- Date: 16–22 March
- Edition: 6th
- Surface: Clay
- Location: Zadar, Croatia

Champions

Singles
- Stefano Travaglia

Doubles
- Gonzalo Escobar / Nino Serdarušić
- ← 2025 · Zadar Open · 2027 →

= 2026 Zadar Open =

The 2026 Zadar Open was a professional tennis tournament played on clay courts. It was the sixth edition of the tournament which was part of the 2026 ATP Challenger Tour. It took place in Zadar, Croatia between 16 and 22 March 2026.

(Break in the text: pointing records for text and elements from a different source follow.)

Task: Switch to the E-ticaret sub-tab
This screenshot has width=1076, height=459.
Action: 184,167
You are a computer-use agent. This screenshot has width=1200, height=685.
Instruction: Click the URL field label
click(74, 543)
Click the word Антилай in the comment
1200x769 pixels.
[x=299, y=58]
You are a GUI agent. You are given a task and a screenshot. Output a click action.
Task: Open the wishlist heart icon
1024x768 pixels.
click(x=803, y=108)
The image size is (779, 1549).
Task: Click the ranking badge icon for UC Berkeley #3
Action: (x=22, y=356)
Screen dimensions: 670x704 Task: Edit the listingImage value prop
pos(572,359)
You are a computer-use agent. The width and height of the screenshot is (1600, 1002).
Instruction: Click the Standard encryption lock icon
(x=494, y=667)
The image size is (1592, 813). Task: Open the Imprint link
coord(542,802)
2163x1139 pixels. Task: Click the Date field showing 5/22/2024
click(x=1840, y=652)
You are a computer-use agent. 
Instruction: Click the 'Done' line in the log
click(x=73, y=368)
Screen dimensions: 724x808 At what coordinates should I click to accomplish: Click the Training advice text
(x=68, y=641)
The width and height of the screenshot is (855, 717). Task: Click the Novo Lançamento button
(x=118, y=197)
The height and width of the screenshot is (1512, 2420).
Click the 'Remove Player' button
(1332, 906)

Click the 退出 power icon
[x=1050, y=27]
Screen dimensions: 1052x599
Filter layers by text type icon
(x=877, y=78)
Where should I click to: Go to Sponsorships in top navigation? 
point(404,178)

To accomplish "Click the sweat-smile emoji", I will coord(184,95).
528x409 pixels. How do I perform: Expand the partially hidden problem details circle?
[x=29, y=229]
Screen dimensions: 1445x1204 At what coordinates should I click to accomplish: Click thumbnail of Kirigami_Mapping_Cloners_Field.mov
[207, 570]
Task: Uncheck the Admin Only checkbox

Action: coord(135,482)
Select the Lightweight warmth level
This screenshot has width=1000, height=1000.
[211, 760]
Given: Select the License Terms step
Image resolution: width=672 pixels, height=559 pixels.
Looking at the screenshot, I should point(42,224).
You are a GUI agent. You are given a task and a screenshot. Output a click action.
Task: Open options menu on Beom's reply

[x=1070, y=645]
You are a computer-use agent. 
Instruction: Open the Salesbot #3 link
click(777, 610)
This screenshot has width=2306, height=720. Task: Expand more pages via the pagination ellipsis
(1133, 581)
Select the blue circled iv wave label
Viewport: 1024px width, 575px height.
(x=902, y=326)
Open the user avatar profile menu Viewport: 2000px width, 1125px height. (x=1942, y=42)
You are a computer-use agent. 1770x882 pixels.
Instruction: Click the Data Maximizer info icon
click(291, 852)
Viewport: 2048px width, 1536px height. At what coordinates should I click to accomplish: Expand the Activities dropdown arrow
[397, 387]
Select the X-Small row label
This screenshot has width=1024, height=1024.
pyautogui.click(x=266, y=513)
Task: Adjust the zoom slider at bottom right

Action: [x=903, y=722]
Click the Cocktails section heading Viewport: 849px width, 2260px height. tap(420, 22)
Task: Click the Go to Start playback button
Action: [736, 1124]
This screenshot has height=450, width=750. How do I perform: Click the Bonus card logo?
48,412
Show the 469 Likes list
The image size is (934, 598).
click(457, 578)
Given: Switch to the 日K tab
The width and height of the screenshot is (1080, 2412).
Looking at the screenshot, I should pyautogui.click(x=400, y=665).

==Singles main-draw entrants==
===Seeds===

| Country | Player | Rank^{1} | Seed |
|---|---|---|---|
| HUN | Zsombor Piros | 142 | 1 |
| FRA | Kyrian Jacquet | 149 | 2 |
| FRA | Arthur Géa | 161 | 3 |
| ITA | Stefano Travaglia | 166 | 4 |
| SVK | Alex Molčan | 200 | 5 |
| ITA | Lorenzo Giustino | 204 | 6 |
| CRO | Matej Dodig | 215 | 7 |
| AUT | Lukas Neumayer | 230 | 8 |

- ^{1} Rankings are as of 2 March 2026.

===Other entrants===
The following players received wildcards into the singles main draw:
- ITA Enrico Dalla Valle
- CRO Emanuel Ivanišević
- CRO Josip Šimundža

The following player received entry into the singles main draw as a special exempt:
- CZE Maxim Mrva

The following player received entry into the singles main draw as an alternate:
- SRB Dušan Obradović

The following players received entry from the qualifying draw:
- CZE Matyáš Černý
- USA Christian Langmo
- FRA Laurent Lokoli
- ESP Sergi Pérez Contri
- ITA Samuele Pieri
- GER John Sperle

The following player received entry as a lucky loser:
- ROU Ștefan Paloși

==Champions==
===Singles===

- ITA Stefano Travaglia def. FRA Arthur Géa 2–1 retired.

===Doubles===

- ECU Gonzalo Escobar / CRO Nino Serdarušić def. ITA Simone Agostini / CZE Jonáš Forejtek 6–1, 6–2.